--- begin Selected passage ---
The MR porous fabric composite is prepared through a three-step process. Firstly, the non-woven fabric has been cleaned. The commercial non-woven fabric is cut into small-size pieces, which is the same as the testing area of the rheometer. Then, non-woven fabrics with a fixed size are immersed in 95% ethanol solution (Shanghai Aladdin Co., Ltd., Shanghai, China) at room temperature for 2 h. The immersed fabric is dried at 80 °C for 1 h. This step is used to remove the impurities. In the second step, the cleaned non-woven fabrics will be pretreated. All cleaned samples are divided into three parts equally. These cleaned samples are immersed into lithium stearate (LiC₁₈H₃₅O₂, as a commonly used stabilizer in industry, has excellent thermal stability; Purity: 90%; Shanghai Aladdin Co., Ltd., Shanghai, China) by ultrasonic dispersion to ensure the required homogeneity and promote combinations between lithium stearate and internal fibers. Figure 2 shows the non-woven fabric being pretreated. The three beakers were respectively filled with 1 wt%, 1.5 wt% and 2 wt% lithium stearate solution for soaking non-woven fabric. Thirdly, the pretreated non-woven fabrics are mixed into the special MRF for 1 h by ultrasonic dispersion. The extra MRF of the treated non-woven fabric is separated by centrifugation. Moreover, three test samples containing different mass fractions of lithium stearate were prepared. Therefore, the pretreated MR porous fabric composite can be prepared with different pretreatments.

The pretreated MR porous fabric composite can form the internal porous network to store MRF and protect particle chains. It can reinforce the performance compared with other conventional MRF.

2.2. Experiments

Mechanical properties of the MR porous fabric composite have been tested by comparative experiments. The experimental setups are shown in Figure 3. The commercial rheometer (Physica MCR 302, Anton Paar Co. Ltd., Graz, Austria) has been used to measure the rheological properties of the tested samples. The use of parallel plate rotation tests groove and PP20 type plate rotor (diameter is 20 mm). During the test, the sensor probe was 1 mm away from the liquid level of the material (under zero-field conditions). At the same time, in order to improve the accuracy of the test, the water bath circuit was used to control the temperature of the test device, and the temperature of the test environment was controlled at a stable value. Figure 3a shows the experimental system of MR porous fabric composite. Through the control platform to set the test instructions, the magnetic field control unit will be given a specific magnetic flux density. Then the rheometer starts to test the rheological properties of the material and upload the test results to the control platform.
--- end Selected passage ---
--- begin Information shown ---
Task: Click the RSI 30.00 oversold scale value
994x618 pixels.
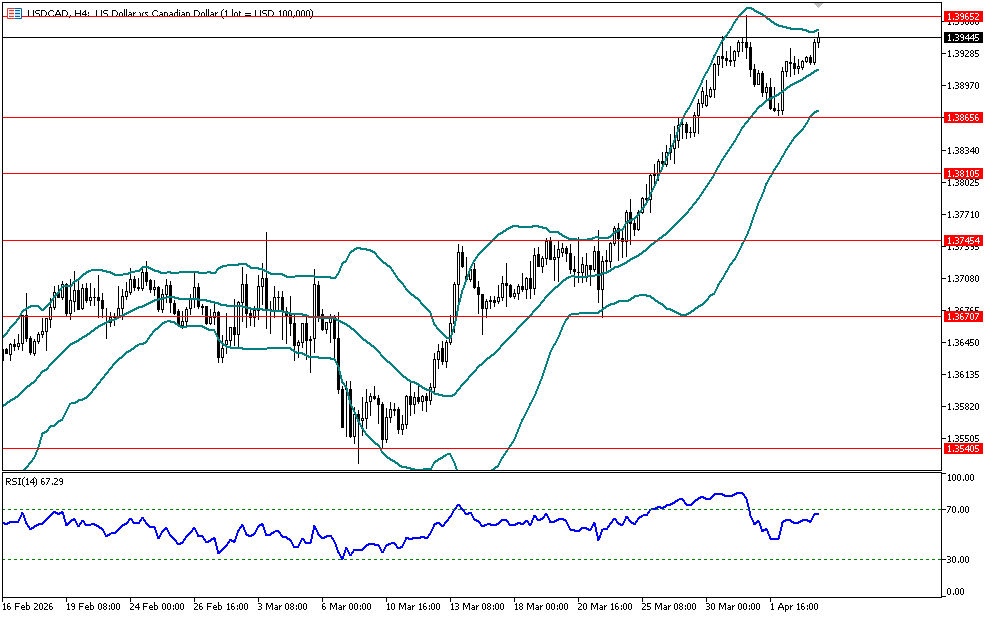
--- end Information shown ---
To be done =>
A. List the lithium stearate solution concentrations that the passage on the MR porous fabric composite gives for the three soaking beakers.
B. Copy the part of the passage on the MR porous fabric composite between "The pretreated MR porous fabric composite can form" and "other conventional MRF.", inclusive.

Response list =>
A. 1 wt%, 1.5 wt%, 2 wt%

B.
The pretreated MR porous fabric composite can form the internal porous network to store MRF and protect particle chains. It can reinforce the performance compared with other conventional MRF.